だが、できることならなるべくシルヴィアが寂しく食事を取る時間が減ればいいなと思ってしまう。
「……お昼も一緒に食べてくれる?」
そう尋ねるシルヴィアにベルは笑顔で頷く。
「承りました。明日はお天気も良いようですし、お庭でお茶などいかがですか? 公爵令嬢であるシル様にお茶会のマナーをご指導頂けると私もこれからお呼ばれするにあたって自信を持って参加できそうなのですが」
「し、仕方ないわね! そこまで頼むならしてあげてもよくってよ」
「ふふ、では楽しみにしていますね」
そう笑いながら、これが自分の自己満足に過ぎないことを分かっているベルは、チラッとルキの方を盗み見る。
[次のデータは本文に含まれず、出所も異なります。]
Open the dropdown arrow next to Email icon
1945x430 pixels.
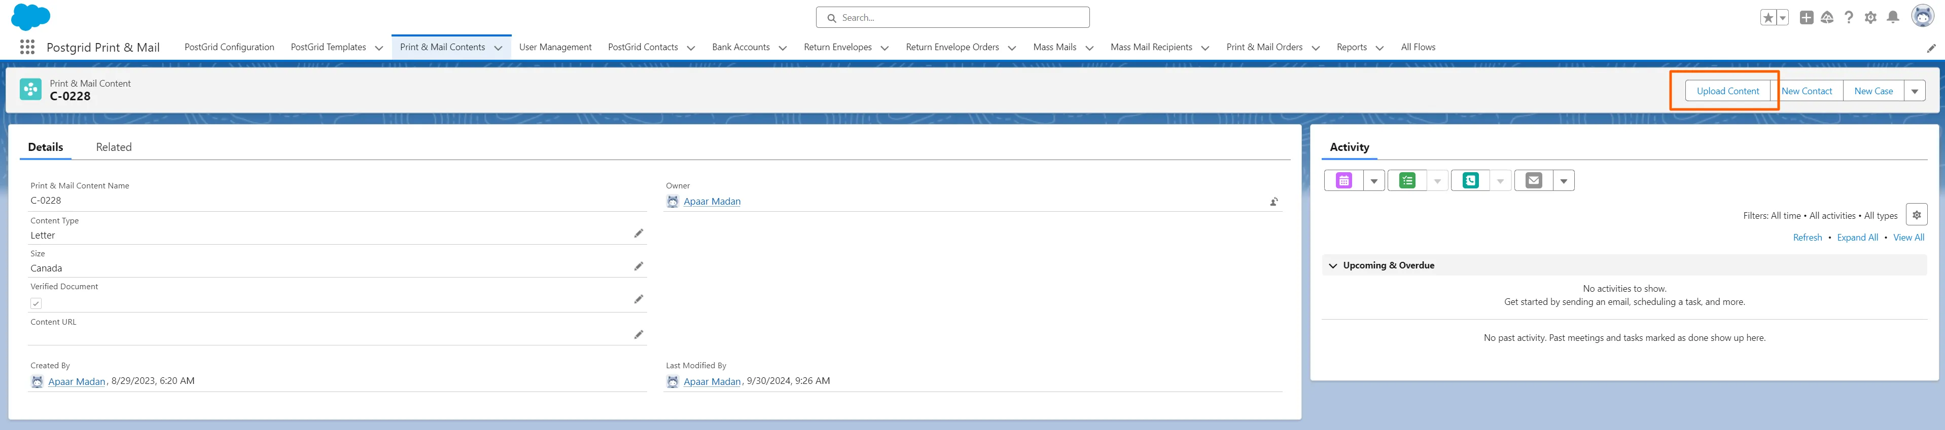coord(1564,181)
できるなら、彼が自分と契約している間にもう少し家族との時間に重きを置くように変わってくれないか、と思ってしまう。
そして叶うなら、彼が将来選ぶ相手がシルヴィアに優しくしてくれる人であればと願ってしまう。
自分にとって、義姉のベロニカがそうであるように。
「ところでベルのお皿、量少なくない? 品数も少ないし」
不意にシルヴィアにそう話しかけられ、ベルの意識は皿の上に戻る。
「あらかじめ食べられる量で調整してもらっているので」
ナツさん達が一生懸命作ってくれる料理を残すのがもったいなくて、と話すベルの皿を見て、
「私も、明日からそうしてもらおうかな。ナツ達に悪いもの」
とシルヴィアはぽつりとつぶやく。
シルヴィアもいつも気になっていた。この残された料理がゴミ箱に行くのだと思うと、何となく苦しいと思ってしまう。
だけどどうすればいいか分からずに、いつも手付かずの皿を見送っていた。
「じゃあ明日からはシル様の分も調整するように頼んでおきますね」
食べられる量が増えたらその都度調整しましょうね、とベルは優しく笑う。
「明日も、みんなでごはん食べられるのよね」
「ええ、約束です」
嬉しいとはにかんだような笑顔を浮かべ、一生懸命頑張ってディナーを食べるシルヴィアを見ながら、天使かっとつぶやいたベルはマナーレッスン中でなかったら抱きしめるのに、と内心でシルヴィアの可愛いさに悶えた。